Wenn der Jetstream Lüfter auf der GTX770 eine ähnliche akustische Signatur wie der auf meiner GTX660Ti hat, ist er im Leerlauf sehr leise, aber niemals lautlos. Natürlich blendest du das erhöhte Grundrauschen des PCs mit der Zeit aus, kannst aber, sofern du dich konzentrierst, diesen "knurrigen" Anteil heraushören und zuordnen.

Unter konstanter Last geht der Jetstream eh im Spielesound unter. Störend sind ruhige Passagen, Ladebildschirme oder Ausflüge ins Menü.
Bei verändernder Last wird sofort die Lüftergeschwindigkeit angepasst und diese Beschleunigungsvorgänge entpuppen sich als die wahren Nervtöter, weil sie unangenehm auffallend sind.

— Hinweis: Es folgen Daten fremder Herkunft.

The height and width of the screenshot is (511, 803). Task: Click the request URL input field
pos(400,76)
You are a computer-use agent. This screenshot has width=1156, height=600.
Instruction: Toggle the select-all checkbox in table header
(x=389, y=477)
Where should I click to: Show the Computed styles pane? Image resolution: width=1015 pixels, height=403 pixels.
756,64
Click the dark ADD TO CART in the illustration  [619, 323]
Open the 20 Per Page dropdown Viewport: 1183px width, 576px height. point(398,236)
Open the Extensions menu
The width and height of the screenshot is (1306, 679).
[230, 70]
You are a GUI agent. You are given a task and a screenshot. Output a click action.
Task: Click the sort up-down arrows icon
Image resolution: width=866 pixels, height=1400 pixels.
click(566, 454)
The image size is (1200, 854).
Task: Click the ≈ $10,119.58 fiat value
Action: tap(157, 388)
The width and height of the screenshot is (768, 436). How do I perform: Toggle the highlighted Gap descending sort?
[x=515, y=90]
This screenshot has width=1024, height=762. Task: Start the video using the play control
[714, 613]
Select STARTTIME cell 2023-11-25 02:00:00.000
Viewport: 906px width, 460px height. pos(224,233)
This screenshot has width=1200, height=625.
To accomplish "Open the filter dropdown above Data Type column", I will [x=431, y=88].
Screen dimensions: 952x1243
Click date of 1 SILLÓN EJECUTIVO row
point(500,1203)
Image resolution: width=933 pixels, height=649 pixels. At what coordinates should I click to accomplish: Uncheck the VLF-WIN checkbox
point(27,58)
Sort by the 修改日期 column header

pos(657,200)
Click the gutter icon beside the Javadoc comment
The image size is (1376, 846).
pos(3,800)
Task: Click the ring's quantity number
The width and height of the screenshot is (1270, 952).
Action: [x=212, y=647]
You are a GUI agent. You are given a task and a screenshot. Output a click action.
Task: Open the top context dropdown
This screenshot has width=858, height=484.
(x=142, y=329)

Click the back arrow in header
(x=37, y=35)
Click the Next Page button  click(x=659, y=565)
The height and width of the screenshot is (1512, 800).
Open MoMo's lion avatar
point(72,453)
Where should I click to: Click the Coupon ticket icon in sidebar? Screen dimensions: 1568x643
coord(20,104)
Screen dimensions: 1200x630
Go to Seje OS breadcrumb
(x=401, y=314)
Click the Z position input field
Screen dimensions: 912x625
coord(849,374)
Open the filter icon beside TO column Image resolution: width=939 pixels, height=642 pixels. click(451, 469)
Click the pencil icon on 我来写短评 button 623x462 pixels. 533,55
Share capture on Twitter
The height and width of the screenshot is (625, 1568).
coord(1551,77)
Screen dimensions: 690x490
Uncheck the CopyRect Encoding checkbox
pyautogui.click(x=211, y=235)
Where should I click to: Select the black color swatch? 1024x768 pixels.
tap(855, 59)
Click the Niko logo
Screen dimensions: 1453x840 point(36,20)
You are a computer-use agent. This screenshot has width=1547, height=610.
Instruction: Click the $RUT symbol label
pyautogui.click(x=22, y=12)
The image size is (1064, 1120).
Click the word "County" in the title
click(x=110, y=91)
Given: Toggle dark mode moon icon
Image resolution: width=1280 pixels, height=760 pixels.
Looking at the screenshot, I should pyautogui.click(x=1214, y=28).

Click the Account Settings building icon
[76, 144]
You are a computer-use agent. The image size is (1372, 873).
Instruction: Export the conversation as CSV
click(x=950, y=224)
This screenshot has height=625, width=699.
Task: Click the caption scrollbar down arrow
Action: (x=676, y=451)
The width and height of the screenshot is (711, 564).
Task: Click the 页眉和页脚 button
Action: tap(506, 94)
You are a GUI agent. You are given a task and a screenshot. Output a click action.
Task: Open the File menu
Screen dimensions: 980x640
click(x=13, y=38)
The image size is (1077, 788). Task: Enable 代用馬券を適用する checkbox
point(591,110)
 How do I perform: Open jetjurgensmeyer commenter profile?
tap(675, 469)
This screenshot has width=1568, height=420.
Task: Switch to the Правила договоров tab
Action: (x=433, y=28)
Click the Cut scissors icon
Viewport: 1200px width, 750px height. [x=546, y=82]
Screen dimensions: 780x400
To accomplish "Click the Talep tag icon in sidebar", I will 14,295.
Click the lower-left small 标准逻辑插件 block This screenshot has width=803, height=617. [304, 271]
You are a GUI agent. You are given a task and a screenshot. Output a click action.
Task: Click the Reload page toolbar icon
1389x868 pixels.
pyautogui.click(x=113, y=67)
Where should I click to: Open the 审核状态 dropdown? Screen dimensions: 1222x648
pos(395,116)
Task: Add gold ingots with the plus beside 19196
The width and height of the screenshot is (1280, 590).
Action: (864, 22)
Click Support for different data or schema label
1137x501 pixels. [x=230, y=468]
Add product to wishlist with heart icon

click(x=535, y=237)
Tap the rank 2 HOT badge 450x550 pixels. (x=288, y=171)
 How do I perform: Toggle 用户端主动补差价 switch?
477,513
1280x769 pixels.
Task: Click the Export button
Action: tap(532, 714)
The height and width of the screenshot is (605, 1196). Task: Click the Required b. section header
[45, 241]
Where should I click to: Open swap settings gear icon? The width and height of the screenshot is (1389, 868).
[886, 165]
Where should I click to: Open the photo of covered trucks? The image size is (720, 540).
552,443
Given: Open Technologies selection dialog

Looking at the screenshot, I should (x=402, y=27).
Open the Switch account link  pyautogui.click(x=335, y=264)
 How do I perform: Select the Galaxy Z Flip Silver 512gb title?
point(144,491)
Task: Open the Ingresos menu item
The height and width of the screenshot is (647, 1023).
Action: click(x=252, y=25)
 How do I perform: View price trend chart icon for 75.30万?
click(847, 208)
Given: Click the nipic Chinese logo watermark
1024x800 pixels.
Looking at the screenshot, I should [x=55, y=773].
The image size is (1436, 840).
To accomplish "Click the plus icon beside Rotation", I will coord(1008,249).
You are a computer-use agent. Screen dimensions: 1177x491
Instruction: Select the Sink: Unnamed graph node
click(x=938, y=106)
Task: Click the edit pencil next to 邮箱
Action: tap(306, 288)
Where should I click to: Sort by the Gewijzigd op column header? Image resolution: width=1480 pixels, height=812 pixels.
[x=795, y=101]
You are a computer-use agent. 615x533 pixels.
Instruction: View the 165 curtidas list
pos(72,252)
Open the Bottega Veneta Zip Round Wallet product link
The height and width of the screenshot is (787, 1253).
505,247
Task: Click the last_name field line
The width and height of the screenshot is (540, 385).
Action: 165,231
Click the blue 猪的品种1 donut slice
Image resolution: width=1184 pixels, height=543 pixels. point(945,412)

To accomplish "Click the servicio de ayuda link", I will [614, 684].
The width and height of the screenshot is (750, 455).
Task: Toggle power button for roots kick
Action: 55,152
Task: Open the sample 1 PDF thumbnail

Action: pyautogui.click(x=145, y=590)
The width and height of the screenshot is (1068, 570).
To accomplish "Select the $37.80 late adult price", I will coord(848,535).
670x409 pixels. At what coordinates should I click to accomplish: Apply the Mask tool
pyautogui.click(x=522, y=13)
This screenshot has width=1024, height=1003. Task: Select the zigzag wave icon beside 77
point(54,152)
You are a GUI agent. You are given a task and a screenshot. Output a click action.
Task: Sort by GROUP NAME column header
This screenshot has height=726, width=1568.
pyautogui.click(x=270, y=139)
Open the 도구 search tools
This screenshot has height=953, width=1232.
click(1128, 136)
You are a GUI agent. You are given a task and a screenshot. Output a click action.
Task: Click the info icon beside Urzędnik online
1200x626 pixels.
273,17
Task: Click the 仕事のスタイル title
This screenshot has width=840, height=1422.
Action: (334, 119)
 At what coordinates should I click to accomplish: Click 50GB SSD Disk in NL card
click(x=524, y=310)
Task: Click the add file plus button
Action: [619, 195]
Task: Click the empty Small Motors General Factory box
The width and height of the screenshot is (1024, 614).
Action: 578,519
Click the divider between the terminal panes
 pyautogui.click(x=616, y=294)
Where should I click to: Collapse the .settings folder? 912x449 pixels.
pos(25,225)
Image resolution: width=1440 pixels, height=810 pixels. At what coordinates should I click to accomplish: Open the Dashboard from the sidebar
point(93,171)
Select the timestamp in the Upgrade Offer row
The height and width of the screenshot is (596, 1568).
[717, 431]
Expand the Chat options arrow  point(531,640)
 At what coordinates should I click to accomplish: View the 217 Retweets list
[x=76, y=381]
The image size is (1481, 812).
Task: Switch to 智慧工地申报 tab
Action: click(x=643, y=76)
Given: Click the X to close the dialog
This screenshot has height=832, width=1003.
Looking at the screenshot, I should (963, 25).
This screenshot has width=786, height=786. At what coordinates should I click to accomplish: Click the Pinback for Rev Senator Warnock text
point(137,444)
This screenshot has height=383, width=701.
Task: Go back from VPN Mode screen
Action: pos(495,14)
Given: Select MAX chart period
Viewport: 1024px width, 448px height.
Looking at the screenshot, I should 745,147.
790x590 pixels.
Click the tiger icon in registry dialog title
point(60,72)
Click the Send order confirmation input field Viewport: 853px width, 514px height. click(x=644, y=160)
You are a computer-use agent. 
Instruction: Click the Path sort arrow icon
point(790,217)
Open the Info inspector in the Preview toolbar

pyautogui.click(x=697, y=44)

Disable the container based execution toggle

Mit der "R9 280X" machst du sicher nix verkehrt. Zum Asus "DirectCU II" und Gigabyte "Windforce" würde ich noch den MSI "TwinFrozr" Kühler mit in die Top3 der Flüstertüten aufnehmen.


----------



## Rabowke (31. Oktober 2013)

... aber es ist eine AMD GraKa! 



Im Moment tendiere ich mehr zur Gigabyte Windforce, auch wg. deinem Hinweis des Lüfters bei der Jetstream, ... allerdings hat caseking.de von gestern Nachmittag zu Abend den Preis der GigaByte GraKa um satte 10 EUR (!!!!) angehoben.

Ich fühl mich unter Druck gesetzt!


----------



## Spassbremse (31. Oktober 2013)

Rabowke schrieb:


> ... aber es ist eine AMD GraKa!



Ich habe ja nach ~10 Jahren NVidia only Anfang des Jahres bei AMD zugeschlagen und bin eigentlich sehr zufrieden. Allerdings vermisse ich persönlich PhysX, gerade bei Borderlands 2 und der Batman-Reihe fallen mir die fehlenden Effekte schon negativ auf. Klar, grundsätzlich braucht man diese optischen Spielereien nicht wirklich - aber wenn man sie kennt und sie danach fehlen, stört das schon. Zumindest ich empfinde das als leicht störend. 

Deshalb würde ich bei meiner nächsten Grafikkarte wohl auch wieder zu NVidia tendieren.


----------



## Rabowke (31. Oktober 2013)

Bestelldatum: Donnerstag, 31. Oktober 2013 09:17Vielen Dank für Ihre Bestellung bei Caseking!
Ihr  Auftrag ist soeben bei uns technisch einwandfrei eingegangen. Natürlich  werden wir Ihren Auftrag schnellstmöglich bearbeiten.


... es ist die Windforce geworden.


Jemand interesse an einer GTX 570?


----------



## Spassbremse (31. Oktober 2013)

Rabowke schrieb:


> Bestelldatum: Donnerstag, 31. Oktober 2013 09:17Vielen Dank für Ihre Bestellung bei Caseking!
> Ihr  Auftrag ist soeben bei uns technisch einwandfrei eingegangen. Natürlich  werden wir Ihren Auftrag schnellstmöglich bearbeiten.
> 
> 
> ... es ist die Windforce geworden.



Gratuliere.


----------